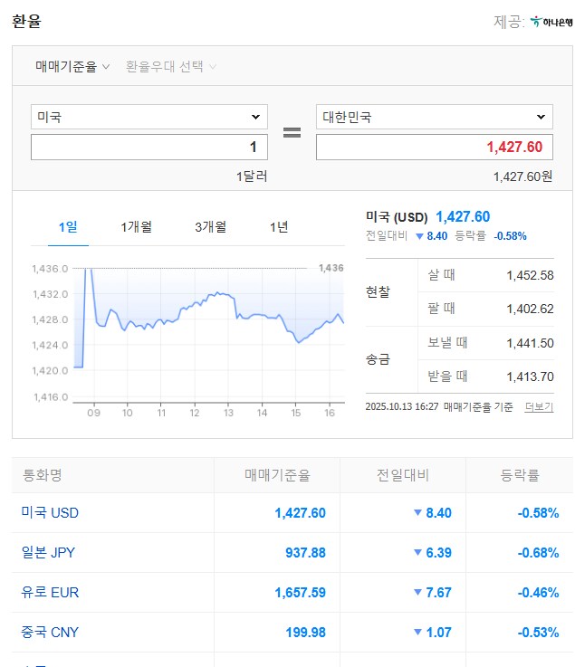575x667 pixels.
Task: Click the exchange rate line chart
Action: [x=208, y=330]
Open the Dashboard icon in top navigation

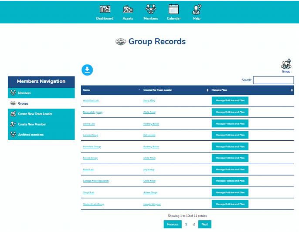[105, 12]
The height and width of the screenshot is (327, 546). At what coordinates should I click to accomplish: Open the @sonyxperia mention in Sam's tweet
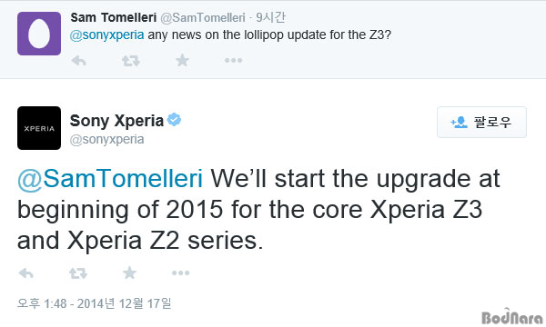(x=106, y=35)
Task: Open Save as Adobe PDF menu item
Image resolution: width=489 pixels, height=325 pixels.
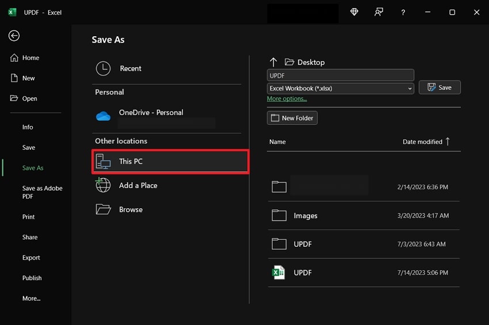Action: pos(42,192)
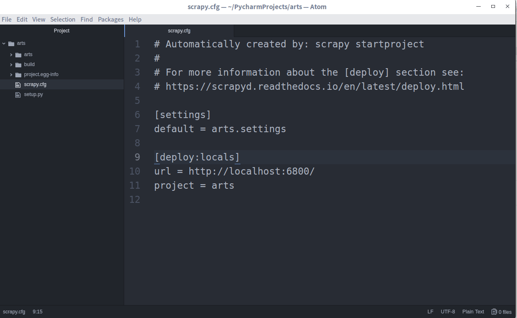Click the git files changed icon in status bar
The image size is (517, 318).
click(x=494, y=312)
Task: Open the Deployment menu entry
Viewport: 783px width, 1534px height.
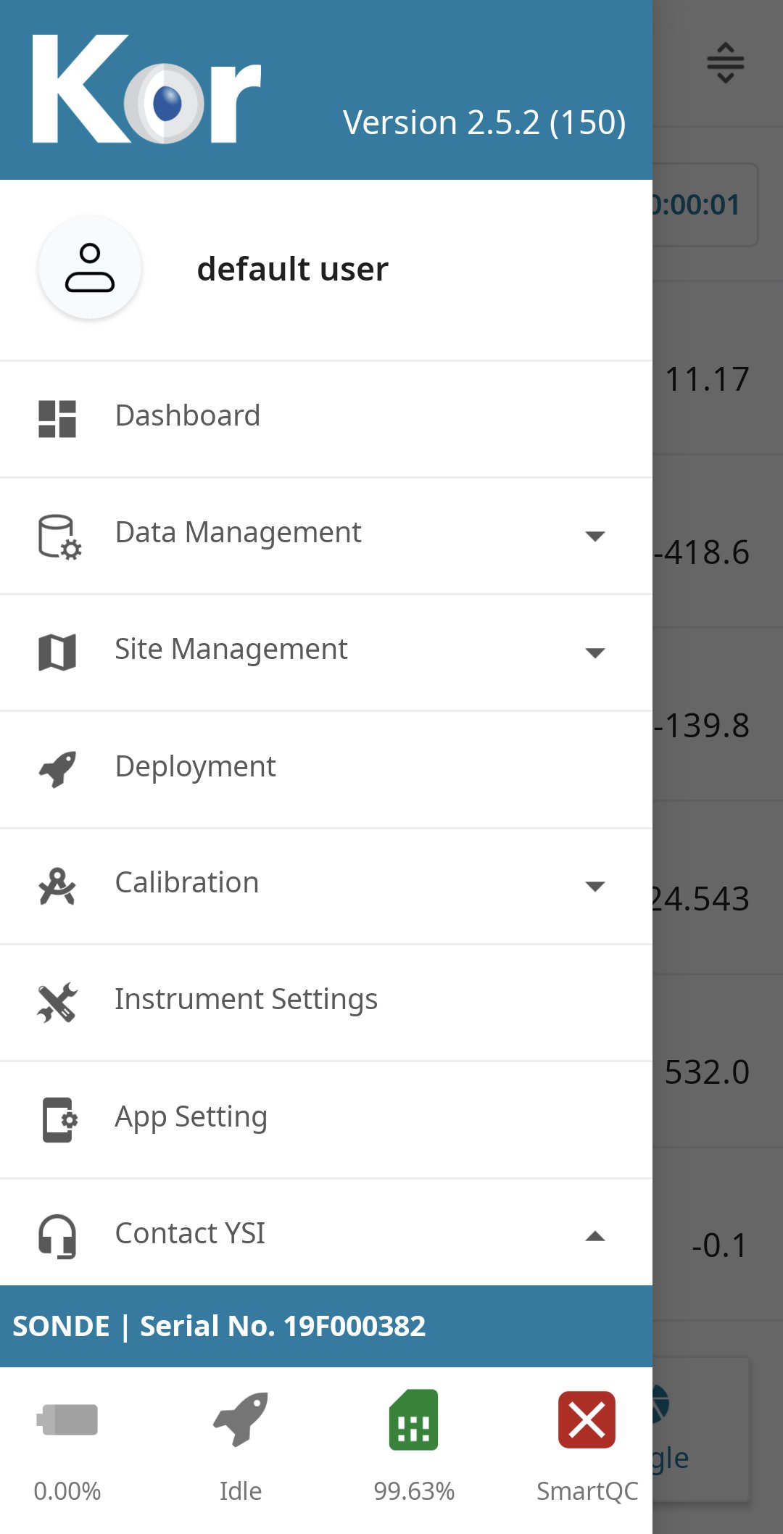Action: pyautogui.click(x=195, y=767)
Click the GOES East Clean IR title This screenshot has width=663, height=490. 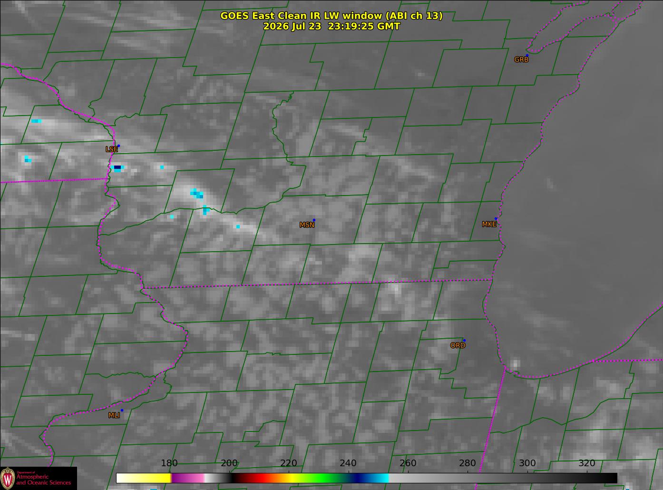[331, 16]
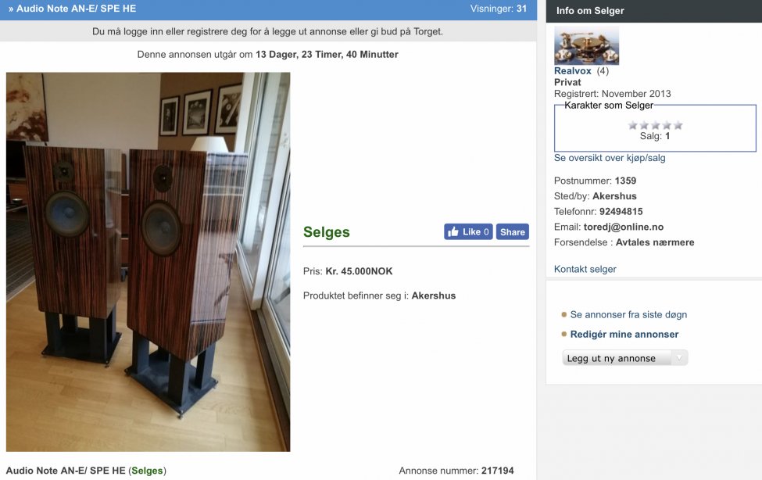Click the bullet beside Se annonser fra siste døgn

coord(563,314)

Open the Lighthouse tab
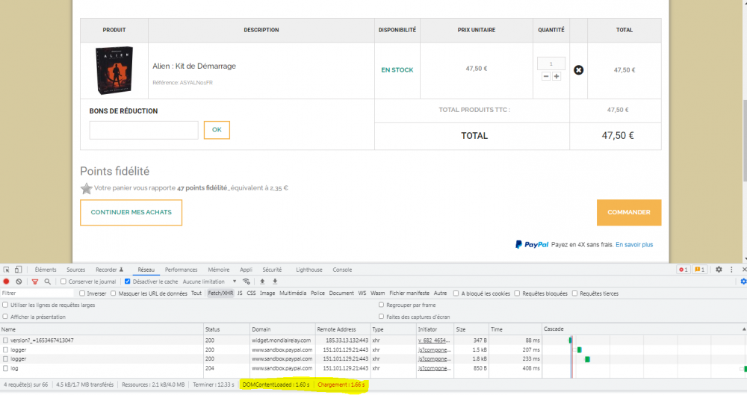tap(309, 270)
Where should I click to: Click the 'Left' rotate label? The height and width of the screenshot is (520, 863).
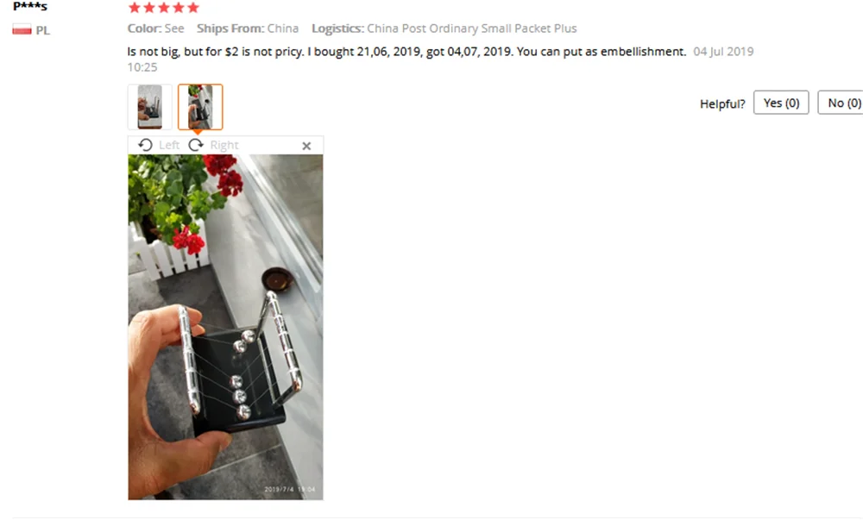pyautogui.click(x=169, y=145)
· · ·
PROBLEM DETAILS:
Copy all lines from the entries that contain the word "menu".

YOUR SOLUTION:
Task: Open Save as Adobe PDF menu item
Task: Open the Deployment menu entry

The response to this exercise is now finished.